Throws ET_LOAD_STORE:

Raised if `a` or `b` is not word-aligned (See Note: Vector Alignment)

Returns:

Headroom of the output vector \(\bar a\) .

headroom_t vect_complex_s32_mul(complex_s32_t a[], const complex_s32_t b[], const complex_s32_t c[], const unsigned length, const right_shift_t b_shr, const right_shift_t c_shr)#

Multiply one complex 32-bit vector element-wise by another.

a[], b[] and c[] represent the 32-bit mantissa vectors \(\bar a\) , \(\bar b\) and \(\bar c\) respectively. Each must begin at a word-aligned address. This operation can be performed safely in-place on b[] or c[].

length is the number of elements in each of the vectors.

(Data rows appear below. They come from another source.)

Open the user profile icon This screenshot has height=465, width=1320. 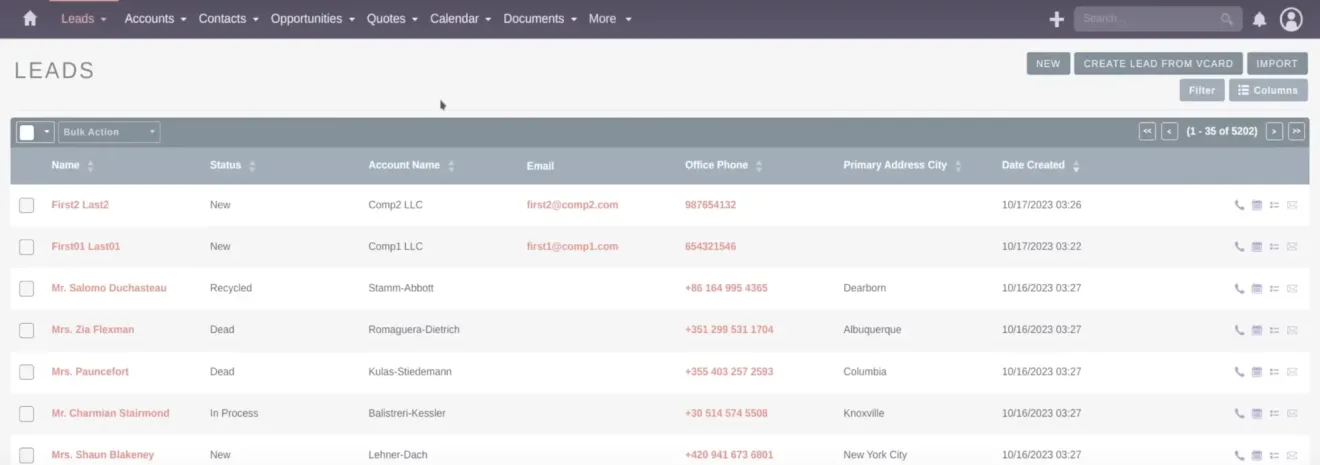[x=1291, y=19]
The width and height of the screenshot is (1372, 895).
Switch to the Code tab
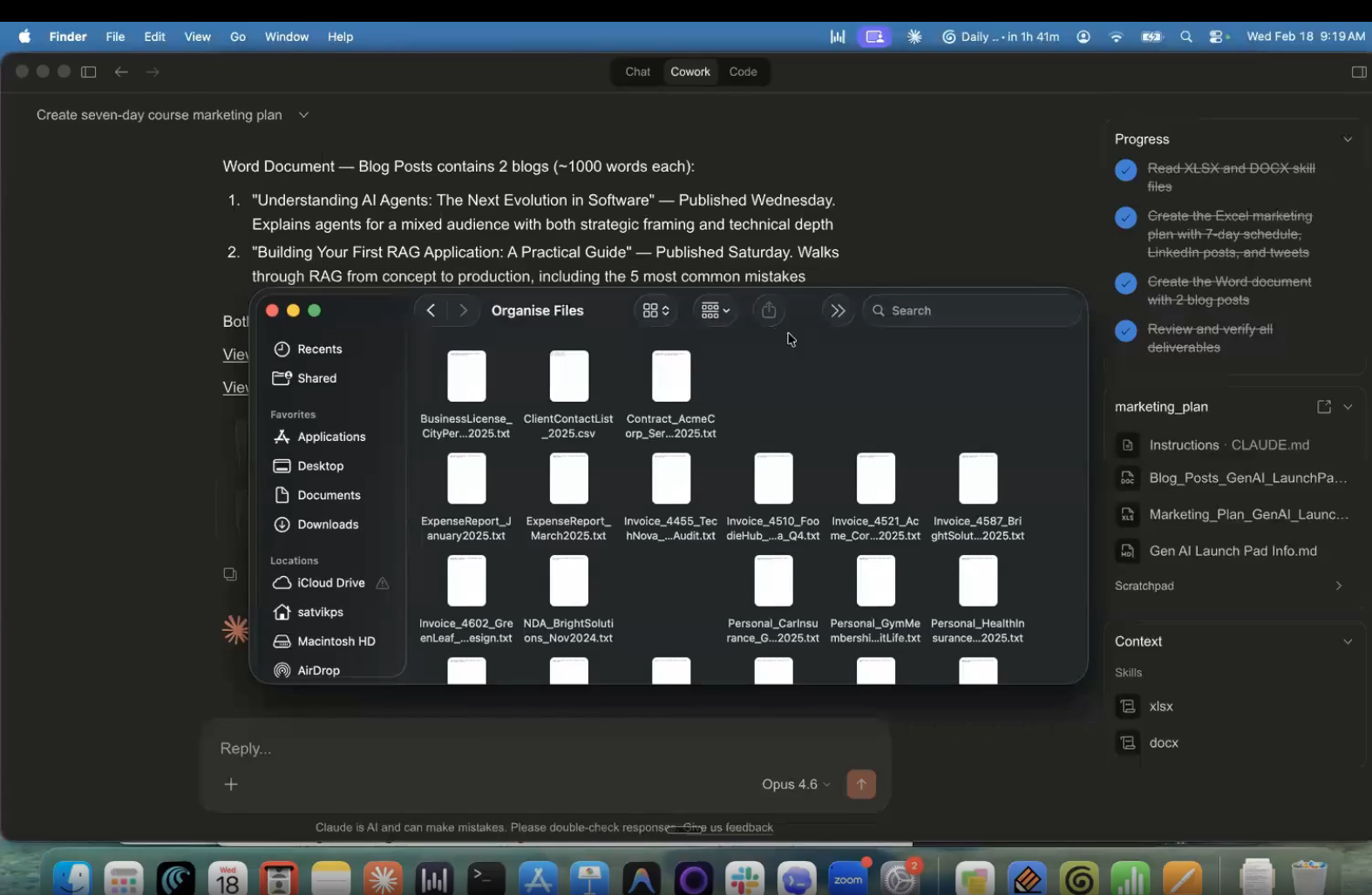click(x=743, y=72)
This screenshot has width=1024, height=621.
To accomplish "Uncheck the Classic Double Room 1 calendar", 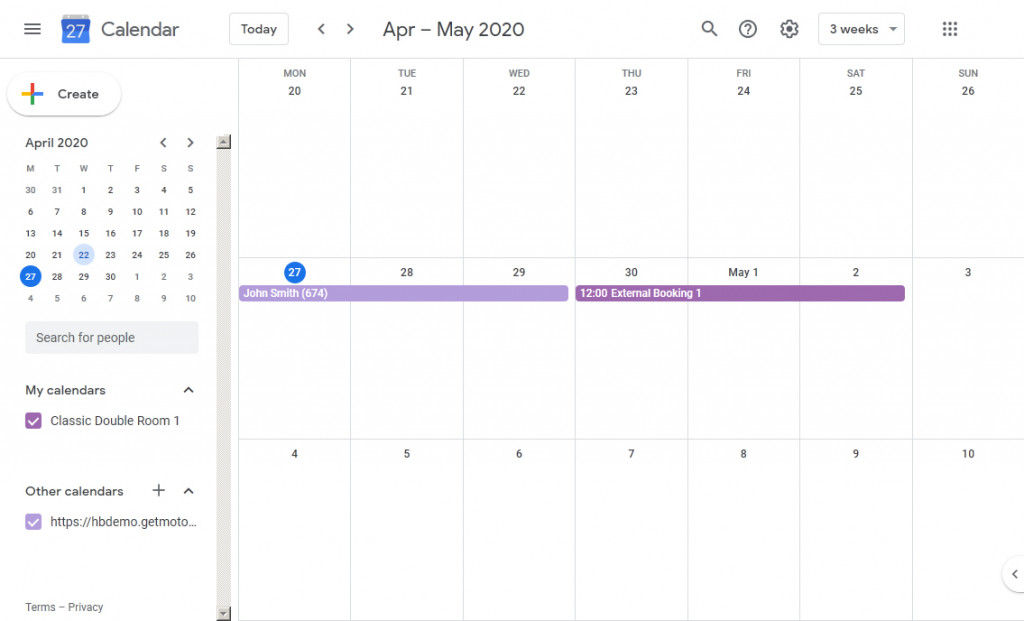I will 33,421.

b_shr and c_shr are the signed arithmetic right-shifts applied to each element of \(\bar b\) and \(\bar c\) respectively.

Operation Performed

\[\begin{split}\begin{aligned} & b_k' \leftarrow sat_{32}(\lfloor b_k \cdot 2^{-b\_shr} \rfloor) \\ & c_k' \leftarrow sat_{32}(\lfloor c_k \cdot 2^{-c\_shr} \rfloor) \\ & Re\{a_k\} \leftarrow \left( Re\{b_k'\} \cdot Re\{c_k'\} - Im\{b_k'\} \cdot Im\{c_k'\} \right) \cdot 2^{-30} \\ & Im\{a_k\} \leftarrow \left( Im\{b_k'\} \cdot Re\{c_k'\} + Re\{b_k'\} \cdot Im\{c_k'\} \right) \cdot 2^{-30} \\ & \qquad\text{ for }k\in 0\ ...\ (length-1) \end{aligned}\end{split}\]

Block Floating-Point

If \(\bar b\) are the complex 32-bit mantissas of a BFP vector \( \bar{b} \cdot 2^{b\_exp} \) and \(c\) is the complex 32-bit mantissa of floating-point value \(c \cdot 2^{c\_exp}\) , then the resulting vector \(\bar a\) are the mantissas of BFP vector \(\bar{a} \cdot 2^{a\_exp}\) , where \(a\_exp = b\_exp + c\_exp + b\_shr + c\_shr\) .

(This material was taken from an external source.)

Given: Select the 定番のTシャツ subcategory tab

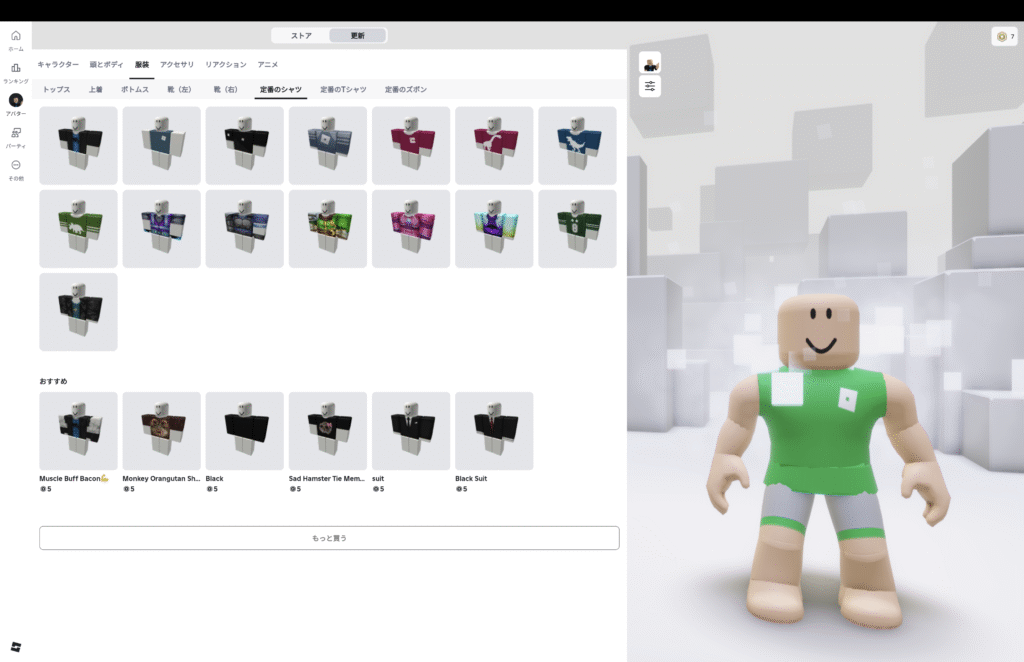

The function vect_complex_s32_mul_prepare() can be used to obtain values for \(a\_exp\) , \(b\_shr\) and \(c\_shr\) based on the input exponents \(b\_exp\) and \(c\_exp\) and the input headrooms \(b\_hr\) and \(c\_hr\) .

See also

vect_complex_s32_mul_prepare

Parameters:

a – [out] Complex output vector \(\bar a\)
b – [in] Complex input vector \(\bar b\)
c – [in] Complex input vector \(\bar c\)
length – [in] Number of elements in vectors \(\bar a\) , \(\bar b\) , and \(\bar c\)
b_shr – [in] Right-shift appled to \(\bar b\)
c_shr – [in] Right-shift appled to \(\bar c\)

Throws ET_LOAD_STORE:

Raised if `a`, `b` or `c` is not word-aligned (See Note: Vector Alignment)

Returns:

Headroom of the output vector \(\bar a\)

headroom_t vect_complex_s32_real_mul(complex_s32_t a[], const complex_s32_t b[], const int32_t c[], const unsigned length, const right_shift_t b_shr, const right_shift_t c_shr)#

Multiply a complex 32-bit vector element-wise by a real 32-bit vector.

a[] and b[] represent the complex 32-bit mantissa vectors \(\bar a\) and \(\bar b\) respectively.

c[] represents the real 32-bit mantissa vector \(\bar c\) .

a[], b[], and c[] each must begin at a word-aligned address. This operation can be performed safely in-place on b[].

length is the number of elements in each of the vectors.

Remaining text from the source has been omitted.